Quand on ne sait pas ce qu’on paye, on ne sait pas à qui on le paye
Le Canard Enchaîné – qui ne peut pas être soupçonné d’alliance avec le grand capital policier ou castrateur – protège jalousement ses droits d’auteurs, ne laisse pas ses articles être copiés, ne vend pas de pub, et tire son indépendance et sa stabilité sur un siècle, de la vente directe de son contenu.
La “gratuité” du Web est en fait l’opacité de la rémunération.
Un des points importants d’un système démocratique, c’est le contrôle du bidget. Certes, tout le monde paye, mais les comptes de la nation sont public.
En cela, internet est tout sauf un modèle démocratique.

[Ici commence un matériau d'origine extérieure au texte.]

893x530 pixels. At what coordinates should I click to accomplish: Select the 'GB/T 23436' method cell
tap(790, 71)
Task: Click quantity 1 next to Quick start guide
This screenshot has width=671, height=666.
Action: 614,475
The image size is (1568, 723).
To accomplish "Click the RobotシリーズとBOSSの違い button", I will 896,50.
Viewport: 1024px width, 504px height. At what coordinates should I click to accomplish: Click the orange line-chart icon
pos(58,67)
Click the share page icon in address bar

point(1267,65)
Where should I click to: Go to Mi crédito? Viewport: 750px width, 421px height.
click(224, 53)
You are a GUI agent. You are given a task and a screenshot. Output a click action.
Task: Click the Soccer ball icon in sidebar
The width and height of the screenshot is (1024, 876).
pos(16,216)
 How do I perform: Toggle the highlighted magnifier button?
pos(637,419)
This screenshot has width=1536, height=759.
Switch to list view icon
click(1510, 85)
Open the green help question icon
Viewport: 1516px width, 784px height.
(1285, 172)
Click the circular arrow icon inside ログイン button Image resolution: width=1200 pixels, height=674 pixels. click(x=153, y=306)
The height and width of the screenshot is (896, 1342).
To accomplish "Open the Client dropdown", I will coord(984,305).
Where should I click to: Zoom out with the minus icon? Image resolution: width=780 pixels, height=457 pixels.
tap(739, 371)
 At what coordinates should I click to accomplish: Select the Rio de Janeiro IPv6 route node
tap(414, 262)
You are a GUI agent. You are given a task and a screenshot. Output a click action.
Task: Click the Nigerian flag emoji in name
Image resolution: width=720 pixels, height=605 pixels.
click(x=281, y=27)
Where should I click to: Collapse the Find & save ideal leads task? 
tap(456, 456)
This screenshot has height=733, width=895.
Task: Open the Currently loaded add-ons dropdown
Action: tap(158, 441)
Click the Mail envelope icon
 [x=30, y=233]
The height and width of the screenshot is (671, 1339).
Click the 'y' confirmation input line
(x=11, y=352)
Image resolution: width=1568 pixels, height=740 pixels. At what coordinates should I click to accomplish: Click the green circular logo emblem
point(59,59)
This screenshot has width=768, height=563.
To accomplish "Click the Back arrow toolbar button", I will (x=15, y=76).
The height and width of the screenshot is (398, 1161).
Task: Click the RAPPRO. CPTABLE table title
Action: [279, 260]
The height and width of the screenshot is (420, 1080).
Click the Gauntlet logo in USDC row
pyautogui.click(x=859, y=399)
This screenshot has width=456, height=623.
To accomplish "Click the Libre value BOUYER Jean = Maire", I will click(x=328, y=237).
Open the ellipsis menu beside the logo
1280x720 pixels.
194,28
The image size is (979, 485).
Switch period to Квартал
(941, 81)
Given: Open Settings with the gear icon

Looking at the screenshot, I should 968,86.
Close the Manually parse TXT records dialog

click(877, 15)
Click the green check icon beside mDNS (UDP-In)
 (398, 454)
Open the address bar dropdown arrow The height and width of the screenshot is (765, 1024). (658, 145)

Chaque utilisateur paye, de façon indirecte, sans aucun contrôle sur la façon dont est utilisé son argent.
Les hébergeurs gratuits imposent des pubs sur lesquelles on n’a pas de contrôle.
Les services gratuits ont des failles contre lesquelles on n’a pas de recours. (Y compris Google…)
Prenons un exemple, Skype. La téléphonie d’ordinateur à ordinateur, c’est fantastique. Certains ont même abandonné leur abonnement téléphonique, pour cela, mais si l’on ne passe que par Skype, les coûts globaux ne sont plus économiques que dans certaines configuration.
C’est une illusion de croire que l’on peut réduire tous les coûts à zéro. En même temps on réduit les rémunérations à zéro.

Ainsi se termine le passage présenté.